== Text block ==
Politics & Other Mistakes: Third-party pitfalls

316
advertisementSmiley face

I have nothing against third parties. For decades, I’ve been a card-carrying member of the Keg Party, which advocates, well, not much of anything, except having a whoop-ass good time. No speeches. No platform. No candidates.

The Keg Party motto: “We’re too dunk to numinate ennybuddy.”

While critics could claim the KP hasn’t accomplished anything significant (as if a raging hangover is insignificant), this same lack of progress in confronting the major issues facing this country could be laid at the doorsteps of both the Democratic and Republican parties. And they don’t even have inebriation for an excuse.

Confronted with the ineffectiveness of the current two-party system, earnest activists have repeatedly attempted to develop alternatives. But Libertarians, Greens, Socialists, Reformers and a variety of attempts to create a middle-of-the-road amalgamation espousing a little of this from the right and a little of that from the left have failed to excite – or even interest – the vast majority of voters.

By comparison with most third parties, Quibi was an enormous success. And the chances are you have no idea what Quibi was (smartphone programming for people with the attention spans of hyper-excited golden retrievers).

== Directions ==
**A.** Return a passage from the column on third parties word for word: begin at the words "I have nothing" and stop after "platform. No candidates.".
**B.** Resume the column on third-party pitfalls right after its last sentence and keep it going in the same voice.
The lines stored after this have no connection to the column on third parties.

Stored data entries
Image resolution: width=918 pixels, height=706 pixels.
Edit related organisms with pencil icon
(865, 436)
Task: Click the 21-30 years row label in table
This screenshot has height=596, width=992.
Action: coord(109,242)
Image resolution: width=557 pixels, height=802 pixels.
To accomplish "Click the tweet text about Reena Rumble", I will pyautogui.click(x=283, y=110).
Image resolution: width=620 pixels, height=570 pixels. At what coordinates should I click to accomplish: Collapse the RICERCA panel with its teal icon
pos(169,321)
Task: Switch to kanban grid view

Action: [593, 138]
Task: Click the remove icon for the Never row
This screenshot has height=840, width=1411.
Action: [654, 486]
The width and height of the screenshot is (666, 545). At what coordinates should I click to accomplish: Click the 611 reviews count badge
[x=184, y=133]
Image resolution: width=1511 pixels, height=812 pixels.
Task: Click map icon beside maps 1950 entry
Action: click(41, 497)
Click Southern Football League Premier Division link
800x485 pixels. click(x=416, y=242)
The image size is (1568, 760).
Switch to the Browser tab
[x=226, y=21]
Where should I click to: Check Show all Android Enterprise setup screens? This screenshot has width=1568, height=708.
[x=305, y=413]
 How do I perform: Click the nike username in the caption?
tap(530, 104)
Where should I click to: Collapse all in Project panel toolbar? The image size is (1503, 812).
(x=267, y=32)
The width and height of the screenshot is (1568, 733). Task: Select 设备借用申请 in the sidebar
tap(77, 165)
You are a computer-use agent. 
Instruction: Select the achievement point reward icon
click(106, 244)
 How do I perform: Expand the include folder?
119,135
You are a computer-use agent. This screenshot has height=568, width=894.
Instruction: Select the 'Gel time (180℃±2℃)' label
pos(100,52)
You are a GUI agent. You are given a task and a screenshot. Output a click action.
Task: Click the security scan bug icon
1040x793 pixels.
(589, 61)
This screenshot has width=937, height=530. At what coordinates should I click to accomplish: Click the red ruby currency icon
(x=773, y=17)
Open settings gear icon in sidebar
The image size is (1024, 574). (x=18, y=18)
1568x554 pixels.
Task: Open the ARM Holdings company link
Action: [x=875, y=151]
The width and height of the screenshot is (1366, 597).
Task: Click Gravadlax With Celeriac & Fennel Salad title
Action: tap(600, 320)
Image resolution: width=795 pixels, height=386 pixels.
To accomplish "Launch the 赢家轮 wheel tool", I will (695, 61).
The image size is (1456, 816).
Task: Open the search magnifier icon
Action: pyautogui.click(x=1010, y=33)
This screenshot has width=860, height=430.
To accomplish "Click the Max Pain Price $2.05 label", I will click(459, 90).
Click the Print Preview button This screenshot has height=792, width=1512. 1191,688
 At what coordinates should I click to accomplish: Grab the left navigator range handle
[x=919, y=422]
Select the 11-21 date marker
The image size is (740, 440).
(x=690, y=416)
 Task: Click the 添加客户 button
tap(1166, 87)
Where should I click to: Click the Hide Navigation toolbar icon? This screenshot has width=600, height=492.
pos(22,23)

== Responses for each task ==
**A.**
I have nothing against third parties. For decades, I’ve been a card-carrying member of the Keg Party, which advocates, well, not much of anything, except having a whoop-ass good time. No speeches. No platform. No candidates.

**B.**
There’s no vaccine for idealism, so the impressionable and impractical continue to attempt to form viable third parties. In Maine, this movement’s latest manifestation is something called the People’s Party. According to its website, the PP supports “a new social contract” that includes lots of ideas that aren’t the least bit new, including Medicare for All, the Green New Deal, a guaranteed basic income, free college education, and abolishing mass incarceration.

In other words, it’s the same platform as the Socialists and Greens.

Needless to say (but I will anyway), the organizers don’t see it that way. According to their website, “The People’s Party speaks to the nature of America’s struggle today: not left against right, but the billionaire class against everyone else.”

Keep in mind that the billionaire class is the folks who came up with Quibi. Defeating them may not be all that difficult.

On a practical level, before the little PP can enact sweeping changes in our social and political systems, it first must become an officially recognized party in Maine. To do that, it needs at least 5,000 disaffected voters to enroll. To find those potential members, party leaders, during an online meeting in December, called for organizing the group in what it calls “circles” (an unfortunate word choice, since the GOP and the Dems have been going in circles for years) of three or four supporters.

According to an observer of that meeting, multiple circles would be included in “working groups,” after which they’d hold “regenerative culture events,” win over “thought leaders” and nurture “a beautiful, compassionate and resilient movement.”

If none of that works, maybe they should take a tip from the president and try street violence.

It’s hardly a surprise that New Age guru and unsuccessful presidential candidate Marianne Williamson was one of the featured speakers at a conference last August called Movement for a People’s Party. Also on the agenda: Jesse Ventura, Cornel West, and Danny Glover.

That’s the guest lineup for a second-rate late-night talk show. Still, it beats the celebrity list at the last Keg Party convention (Johnny Depp and Mel Gibson were invited, but no one can remember if they showed up).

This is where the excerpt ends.